Records from a data source
Content starts
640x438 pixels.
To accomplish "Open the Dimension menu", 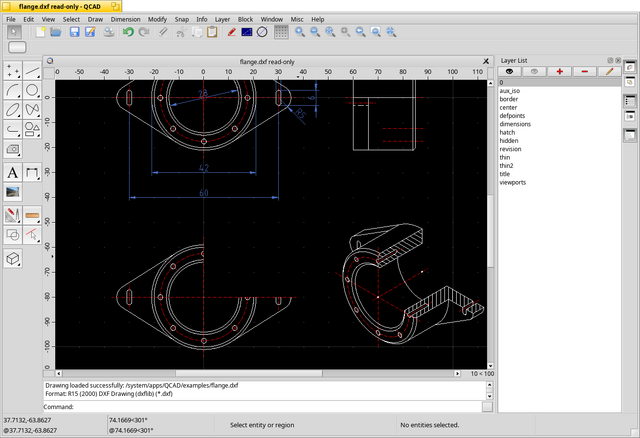I will (125, 19).
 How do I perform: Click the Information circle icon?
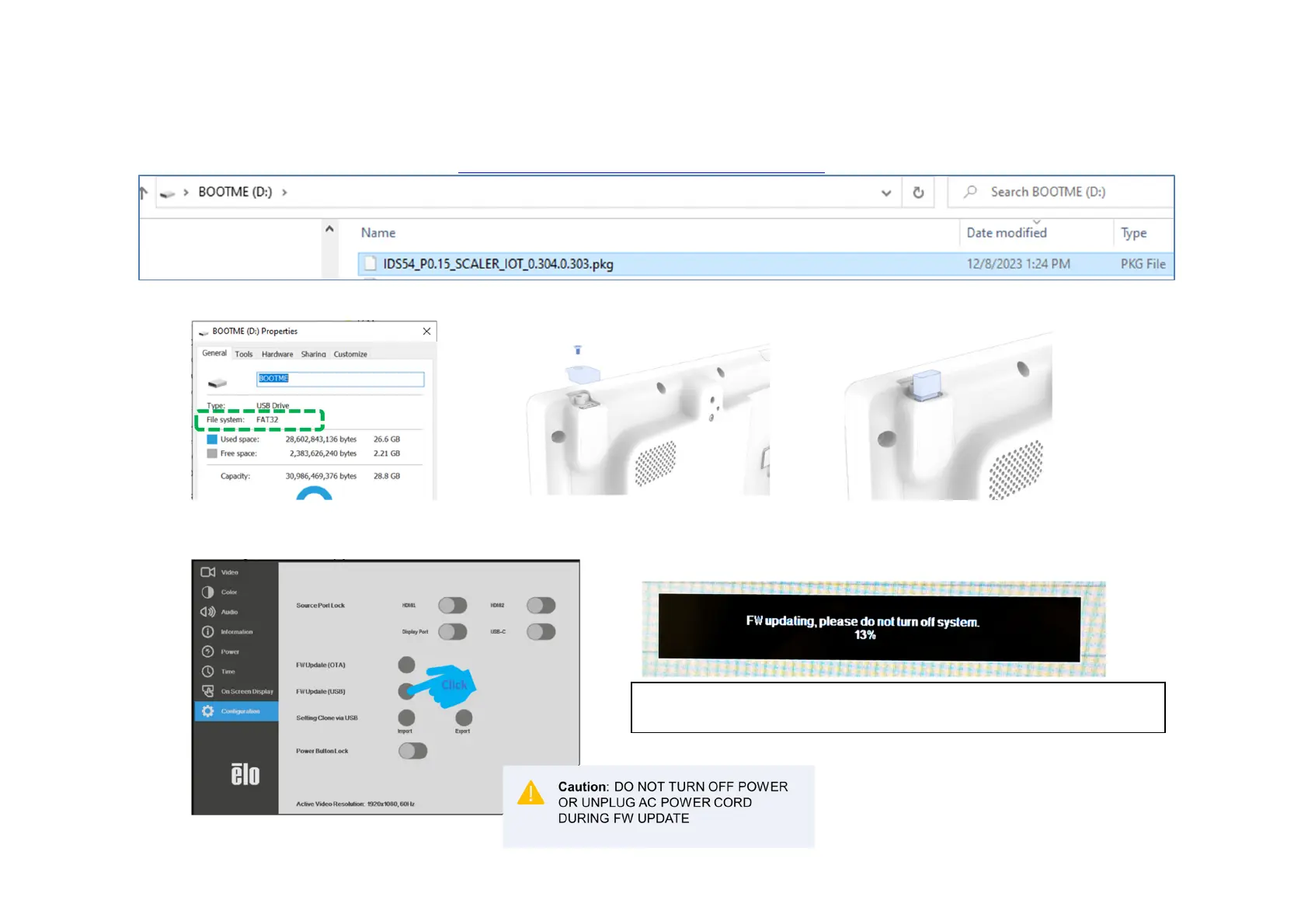tap(207, 632)

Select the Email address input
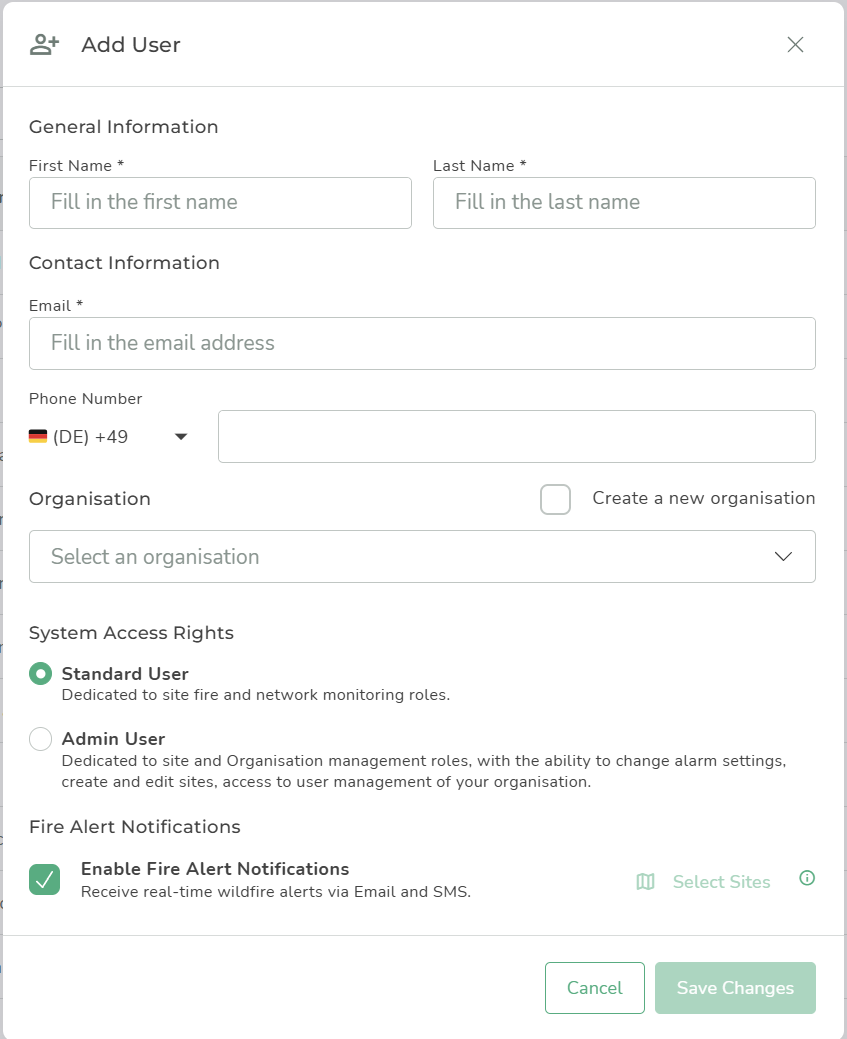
Content ends
PROBLEM REQUIREMENTS ->
Every line from the one holding "How do I perform: Click" through the final line of the data above is to be reproduced exactly, both ends included, with the pictures left out.

SOLUTION ->
 How do I perform: Click the Information circle icon?
tap(207, 632)

Select the Email address input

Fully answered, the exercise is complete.